Supplied information
■ ■ ■ ■
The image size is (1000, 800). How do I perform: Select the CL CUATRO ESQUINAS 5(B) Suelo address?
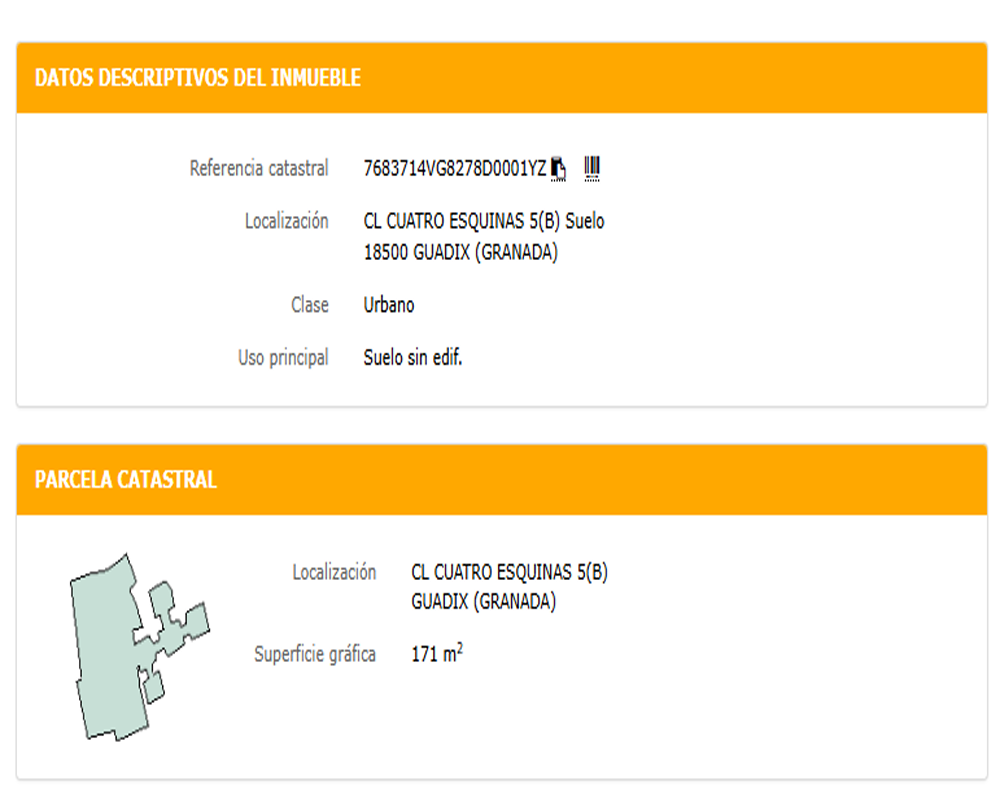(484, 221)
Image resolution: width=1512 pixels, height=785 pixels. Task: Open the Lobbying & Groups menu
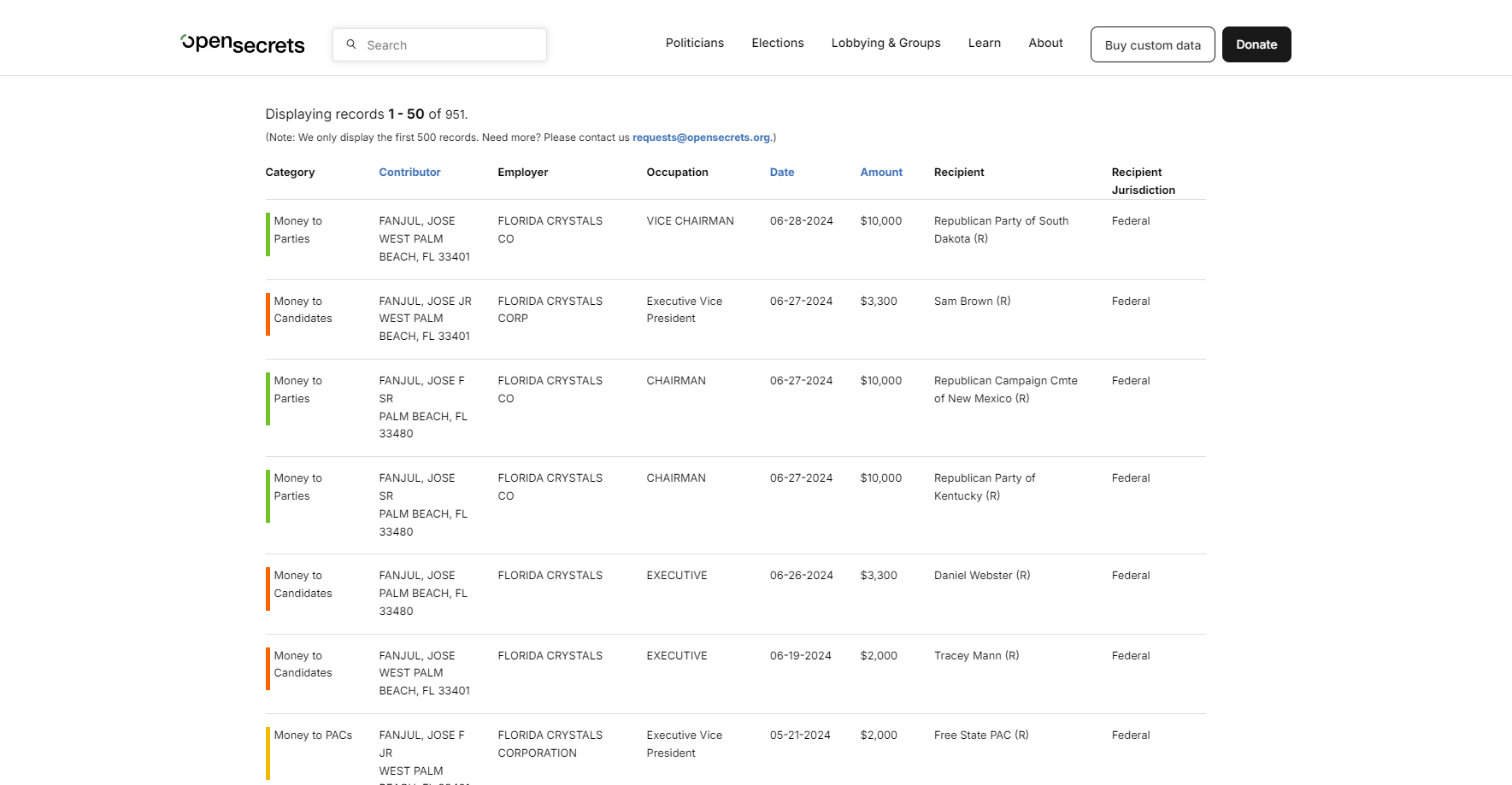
■ ■ ■ ■
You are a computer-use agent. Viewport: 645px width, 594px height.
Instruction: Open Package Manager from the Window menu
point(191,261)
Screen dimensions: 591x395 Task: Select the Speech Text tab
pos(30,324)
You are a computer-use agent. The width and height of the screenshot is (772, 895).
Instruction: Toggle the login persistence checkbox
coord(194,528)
■ ■ ■ ■
Using the records above, print exactly the run of lines that starts with the line with "The image size" and goes on through the line with "Image resolution: width=1512", pictures excluded.

The image size is (1000, 800). How do I perform: Select the CL CUATRO ESQUINAS 5(B) Suelo address?
(484, 221)
Image resolution: width=1512 pixels, height=785 pixels. Task: Open the Lobbying & Groups menu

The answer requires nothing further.